The second factor? Rising postage and paper costs. While these increases have put pressure on fundraisers’ direct mail programs, understanding historical trends can help you anticipate what might be coming next.
“Adjusting for inflation, the cost of first-class postage is virtually identical to what it was in 1971,” says Cameron. “The now twice-yearly boost in nominal postage cost will sting every time, but it should never be a surprise and will likely remain on pace with inflation.”
When it comes to paper costs, Cameron advises that fundraisers assume that these materials will continue to become more expensive. Fundraisers should budget accordingly, try to find ways to lower costs such as bulk buying, and test and monitor campaign performance per piece closely.
What Fundraisers Can Control
These external factors can feel discouraging. But nonprofits can control the strategies that they implement to address them. Here are three approaches that Cameron notes fundraisers can take to achieve their acquisition goals in today’s unique environment:
1. Maximize your multichannel fundraising.
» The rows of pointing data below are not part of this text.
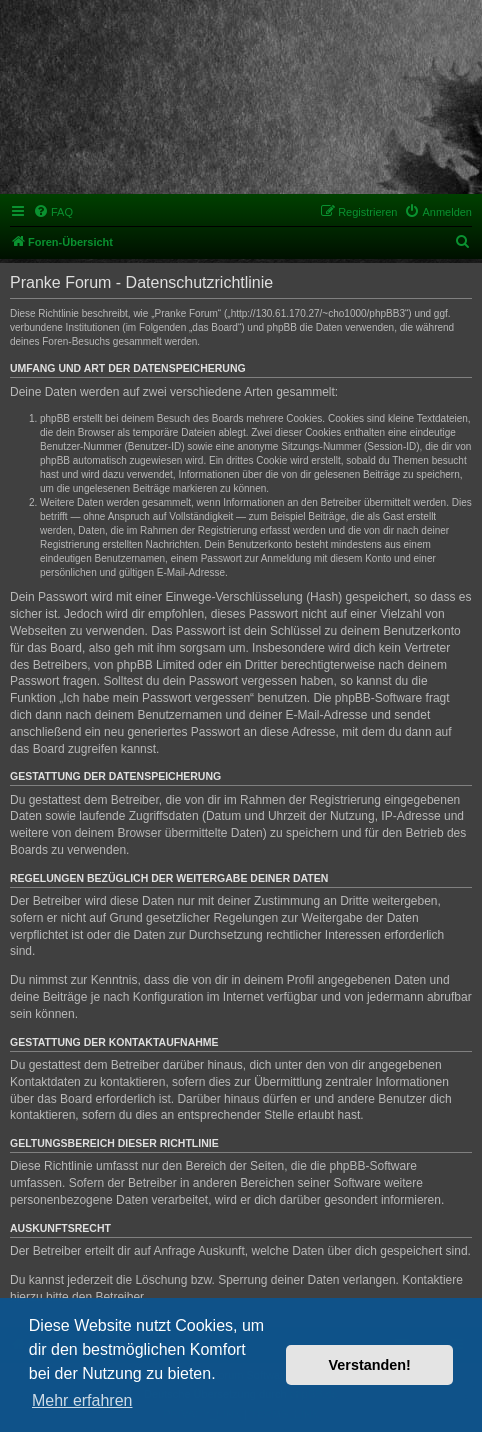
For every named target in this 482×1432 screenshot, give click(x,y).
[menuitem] (53, 212)
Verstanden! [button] (370, 1365)
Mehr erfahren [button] (82, 1400)
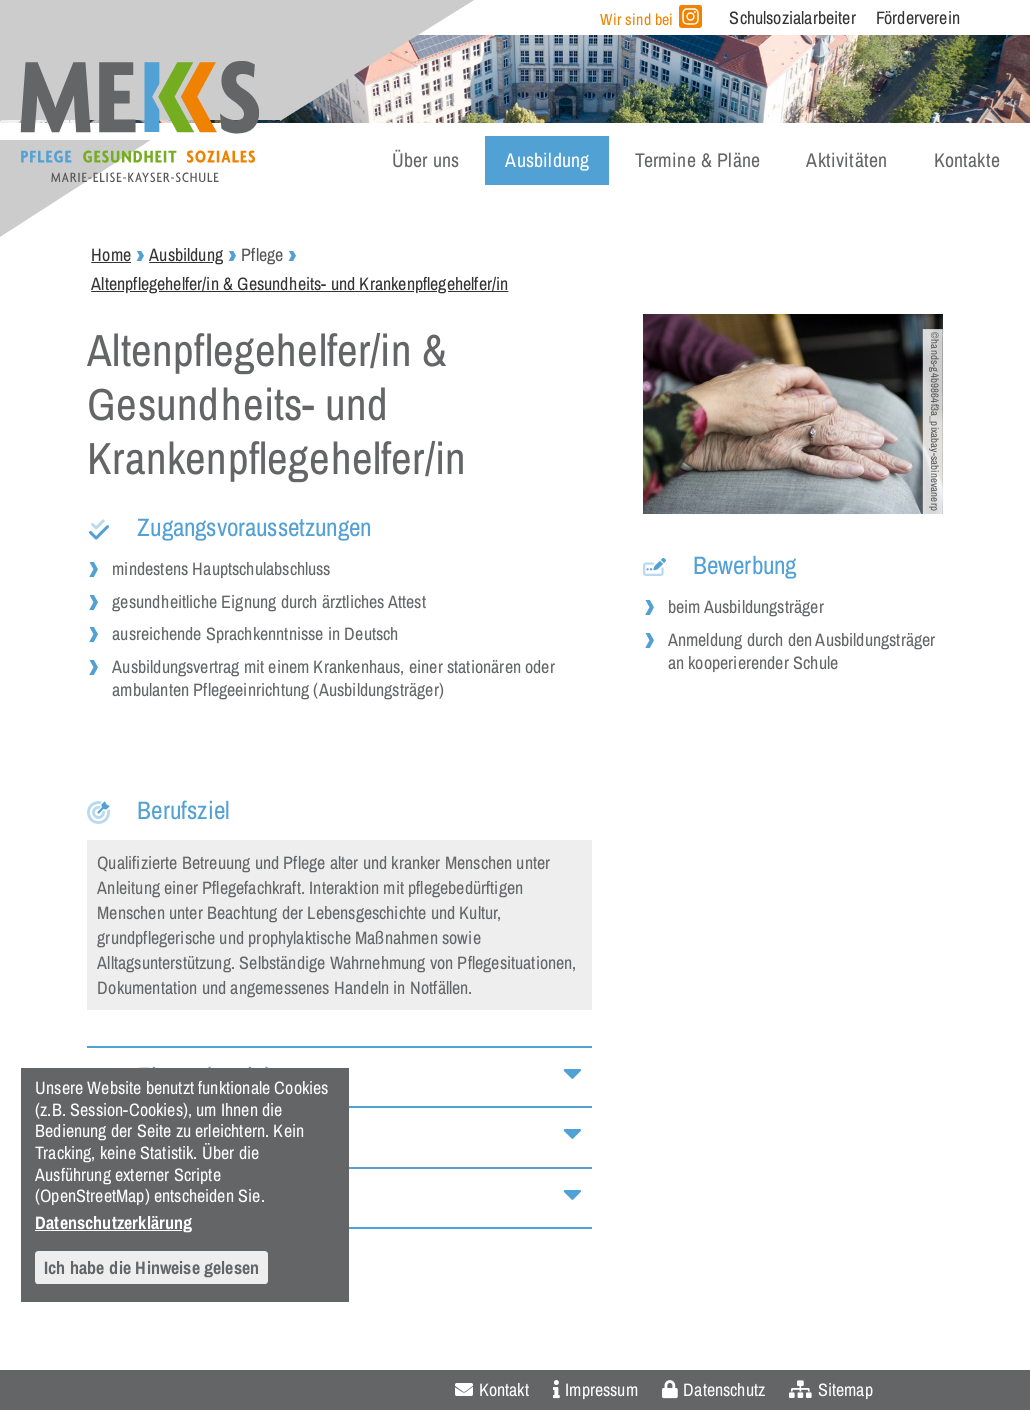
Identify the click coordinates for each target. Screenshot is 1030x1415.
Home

Multichannel fundraising to prospective donors yields better campaign results across the board. One highly effective way to do this is through digital/direct mail co-targeting, which involves serving digital impressions to your prospects simultaneously with your mailings. This reinforcement is economical—making it an ideal strategy as budgets narrow—and pays dividends in higher campaign response rates.
2. Identify your “worst” dollar spent and optimize accordingly.
Reaching your best prospects is key to campaign success. However, knowing whom you should not invest your fundraising dollars to reach is equally important. Eliminating low-performing names or segments from your campaigns—optimizing from the bottom up instead of only from the top down—can boost efficiency and reduce the cost of donor acquisition.
3. Balance your short- and long-term goals.
It’s understandable that many nonprofit boards and executives are feeling nervous about donor acquisition declines over the past couple years. But reacting by reducing acquisition efforts for a short-term win can mean sacrificing long-term sustainability. Make sure that your KPIs both align with your short-term goals and protect the long-term health of your organization by understanding the long-term value of newly acquired donors.
Amidst today’s donor acquisition challenges, fundraisers have many partners they can rely on. By collaborating with your agency, analytics teams, and data partners, you can develop and execute strategies that can help you succeed today and position your organization to prosper tomorrow.